Determine Mesh_Type_Alternate
1-Dimensional Examples
[0210] The purpose of Mesh_Type_ALTERNATE mesh type is to provide
load balancing when there is a monotonic change to the workload as
a function of the data item used. A profiler calculates the time it
takes to process each element. If the processing time either
continually increases or continually decreases then there is a
monotonic change to the workload. The Mesh_Type_ALTERNATE mesh type
decomposes based upon first creating N data bins, each bin
corresponding to a computational element (server, processor, or
core) count. Next, alternating data positions are added to each
bin.
[0211] By way of comparison, if data positions are added to each
bin without alternation (e.g. as in a one-dimensional standard
method), then an imbalance in processing time would occur. One
example of this is where the workload grows linearly (that is, if
time between data movements grows linearly) as depicted by the
dataset {1, 2, 3, 4, 5, 6, 7, 8, 9, 10, 11, 12, 13, 14, 15, 16},
where this series represents increasing time.

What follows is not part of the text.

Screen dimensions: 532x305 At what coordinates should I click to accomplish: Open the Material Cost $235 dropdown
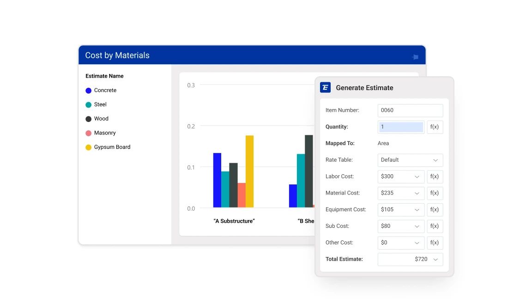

Adding each
increasing term to four computational elements (represented by the
bins) in the order of occurrence would generate computational
element imbalances; for example, as shown in table 2700 of FIG. 27:
[0212] bin.sub.1={1, 2, 3, 4}, average processing
time=(1+2+3+4)/4=2.5 time units per data item, [0213] bin.sub.2={5,
6, 7, 8}, average processing time=(5+6+7+8)/4=6.5 time units per
data item, [0214] bin.sub.3={9, 10, 11, 12}, average processing
time=(9+10+11+12)/4=10.5 time units per data item, [0215]
bin.sub.4={13, 14, 15, 16}, average processing
time=(13+14+15+16)/4=14.5 time units per data item.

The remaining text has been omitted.